Reality is slowing sinking in for Reverends Ed Masters and Lance Thomas as they survey the remains of their beloved St John's church.
"It's hard to believe. We're gutted, really gutted," Mr Masters said.
An inferno engulfed the church on Wednesday night in a blaze police are treating as suspicious.
"I got down here just before 6 o'clock and police and fire people were wonderful.

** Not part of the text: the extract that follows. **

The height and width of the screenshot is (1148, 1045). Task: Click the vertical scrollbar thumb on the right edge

You're pretty powerless and there's not a lot you can do except stand and watch," Mr Masters said.
Mr Thomas said one of the biggest losses were the historical stained glass windows from the original St John's Church.

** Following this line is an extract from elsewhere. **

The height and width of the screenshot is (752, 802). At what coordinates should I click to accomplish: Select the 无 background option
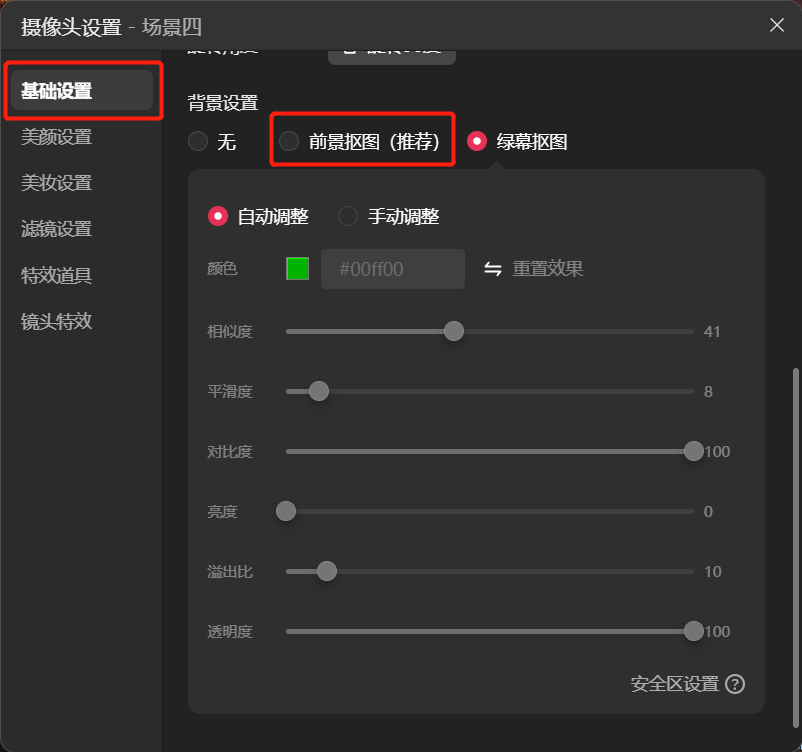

"It's not the end of the church or the work we do ... nobody has been hurt, it's overwhelming but life plays out."
Mr Thomas said they had received had hundreds of calls of support and love.
"It's been overwhelming and humbling."
The possibility the fire may have been deliberately lit was not of too much concern to the ministers.
"We haven't really thought about it, the whole thing is sad, it doesn't really matter how it started," Mr Thomas said.
Mr Masters said they were processing things at the moment.
"As more information comes to light we'll continue to process things."
With the fate of the church unknown, Mr Thomas said if it was to be demolished it would be sad, "but it just is".
The ministers said St John's congregation was between 300 and 400 people, with around 200 to 250 attending Sunday services.
"Through the week we'd have hundreds more through the door engaging, it's used every day."
Mr Masters said the congregation would come together this Sunday.
"We are going to worship together, at 10am, on the grassy area [opposite the church], to get together, to support one another, to grieve, to give thanks for our time here and the stories we've shared there, and to worship our God."
The service will take place rain or shine.
Rotorua Lakes Council has offered the Civic Centre in the Sir Howard Morrison Performing Arts Centre for the church to worship in for a few weeks, something the ministers are grateful for.
"The congregation are shocked and incredibly saddened, but they are supporting each other in their grief, and believing there is hope," Mr Thomas said.
Other groups that use the church, such as the Sunbeams play gym for preschoolers and the community foodbank, would be taken care of.
"We have a range of ministries who are run by members of our own staff. We've gathered as a staff to identify what next week is going to look like," Mr Thomas said.
"There's just wonderful people within the church community and wider community who are helping in that process and the offers of support have been incredible.
"We're not going anywhere, we've been doing our best to serve the people of Rotorua and to love this city and we're going to keep on doing our best ... I guess we are discovering how much we're loved as well."